Antes, subirse a la guagua tenía su ritual. Llegabas a la ventanilla, pedías un ticket para la ruta escogida, preguntabas el horario de salida y el vendedor cogía un cartón sobado en el que aparecían los destinos, mirando con detenimiento para descifrar en los números que aparecían a su lado los cambios fijados a última hora. Pagabas en efectivo y te llevabas el billete. Fácil, ¿verdad? Bueno, pues ya no es así. Si llegas a la terminal y está estropeado el ordenador -se ha caído, te dicen impasibles-, no puedes comprar billete aunque el autobús esté a punto de partir. Si se te ocurre reservar por teléfono, serás protagonista de un diálogo antológico entre la máquina y el hombre.

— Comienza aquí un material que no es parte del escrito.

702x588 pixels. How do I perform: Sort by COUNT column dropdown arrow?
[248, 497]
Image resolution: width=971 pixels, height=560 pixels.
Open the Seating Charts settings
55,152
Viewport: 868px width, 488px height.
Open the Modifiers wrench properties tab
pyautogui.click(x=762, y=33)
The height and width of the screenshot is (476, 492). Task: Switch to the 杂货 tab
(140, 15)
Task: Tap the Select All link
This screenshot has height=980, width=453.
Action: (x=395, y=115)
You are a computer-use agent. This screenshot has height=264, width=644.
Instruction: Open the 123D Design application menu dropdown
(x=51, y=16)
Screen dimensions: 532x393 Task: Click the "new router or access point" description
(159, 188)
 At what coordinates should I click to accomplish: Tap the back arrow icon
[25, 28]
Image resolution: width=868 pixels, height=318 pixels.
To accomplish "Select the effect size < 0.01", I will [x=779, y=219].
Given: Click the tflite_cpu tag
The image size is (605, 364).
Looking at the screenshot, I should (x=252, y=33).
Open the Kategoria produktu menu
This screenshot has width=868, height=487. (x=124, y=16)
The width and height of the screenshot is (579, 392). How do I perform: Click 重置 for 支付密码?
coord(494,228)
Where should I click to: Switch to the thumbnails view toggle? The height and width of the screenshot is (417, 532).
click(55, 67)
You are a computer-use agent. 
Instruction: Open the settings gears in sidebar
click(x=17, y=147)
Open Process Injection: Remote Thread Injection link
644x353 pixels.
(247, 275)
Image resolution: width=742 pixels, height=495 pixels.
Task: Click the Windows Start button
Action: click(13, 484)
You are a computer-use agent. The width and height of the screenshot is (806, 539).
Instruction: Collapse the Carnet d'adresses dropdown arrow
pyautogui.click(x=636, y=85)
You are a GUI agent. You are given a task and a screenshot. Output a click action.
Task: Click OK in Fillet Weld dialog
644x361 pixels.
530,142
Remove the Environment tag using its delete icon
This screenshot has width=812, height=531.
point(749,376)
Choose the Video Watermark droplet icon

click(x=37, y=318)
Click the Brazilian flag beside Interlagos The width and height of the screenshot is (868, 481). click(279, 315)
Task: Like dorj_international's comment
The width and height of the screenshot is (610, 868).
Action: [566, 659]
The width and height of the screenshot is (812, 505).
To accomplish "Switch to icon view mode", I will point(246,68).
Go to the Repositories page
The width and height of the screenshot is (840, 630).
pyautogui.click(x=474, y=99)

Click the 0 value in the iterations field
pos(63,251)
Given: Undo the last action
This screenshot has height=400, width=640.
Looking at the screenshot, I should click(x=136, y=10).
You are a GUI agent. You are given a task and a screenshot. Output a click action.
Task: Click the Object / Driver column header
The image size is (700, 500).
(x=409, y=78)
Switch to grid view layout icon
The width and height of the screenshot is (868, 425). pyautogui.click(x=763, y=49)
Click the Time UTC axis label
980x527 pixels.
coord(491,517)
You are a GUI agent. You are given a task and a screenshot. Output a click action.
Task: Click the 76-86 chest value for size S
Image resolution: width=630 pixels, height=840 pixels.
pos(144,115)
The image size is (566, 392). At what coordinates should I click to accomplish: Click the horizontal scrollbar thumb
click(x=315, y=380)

Y qué quieren que les diga, donde haya una voz humana capaz de comunicar que se quiten las enlatadas. Es la sustitución de lo humano por lo mecánico, ¿me siguen? El hombre contra la bestia. Quieres informarte sobre cualquier trámite, descuelgas el teléfono y marcas el número. Ring, ring. Voz femenina y mecánica al canto: "Habla con el..., con la finalidad de proteger sus datos y para su seguridad le informamos de que esta conversación será grabada. Espere un momento, por favor". Mal empezamos si para darme información ya me habla de protección de datos y de misteriosas grabaciones; ¿qué será lo que viene a continuación? Por tanto, llena de malos augurios, espero paciente, con el auricular pegado a la oreja. "Diga de qué se trata su consulta". Información sobre tributos, apunto. "Repita su solicitud; no hemos entendido bien su respuesta". Insisto en el pago de tributos. Entonces me ponen una canción canaria y me hacen esperar un par de minutos. De nuevo la voz electrónica de marras: "Si se trata del recibo de IBI, diga uno; si es de vado, diga dos; si se trata de multas, diga tres; si en su caso es un recibo devuelto, diga el cuatro; si es rodaje de vehículos, diga cinco; si es que no está conforme con un cargo, diga seis; para otras opciones espere...". Bueno, lo mío era saber cuándo se pone al cobro el recibo de la basura -respondo por lo bajito y con cara de bobalicona, pues me parece que esa opción no la enumeraron-. "Espere un momento, por favor". Pasan diez segundos, o así. "No le hemos entendido la pregunta", dice la voz metálica. "¿Puede repetirla?". Basura, preciso. "Sí", afirma la voz, y ahí sigo, esperando, con resignación teresiana, todo sea por salvar mi bolsillo pagando en fecha, pienso. Total, que entre una cosa y otra llevo al teléfono unos diez minutos, cuando me dicen: "No le hemos entendido la pregunta. ¿Puede repetirla?". Así que decido cambiar de táctica y le señalo directamente la tesorería municipal. "Espere un momento, por favor". Al cabo de otro par de minutos, la voz anónima apunta: "Lo sentimos, el horario del servicio de tesorería de este Ayuntamiento es de nueve a una, gracias por su llamada", click. Me quedo pensando, desconcertada. ¿De la noche o de la mañana?, y cuelgo el auricular.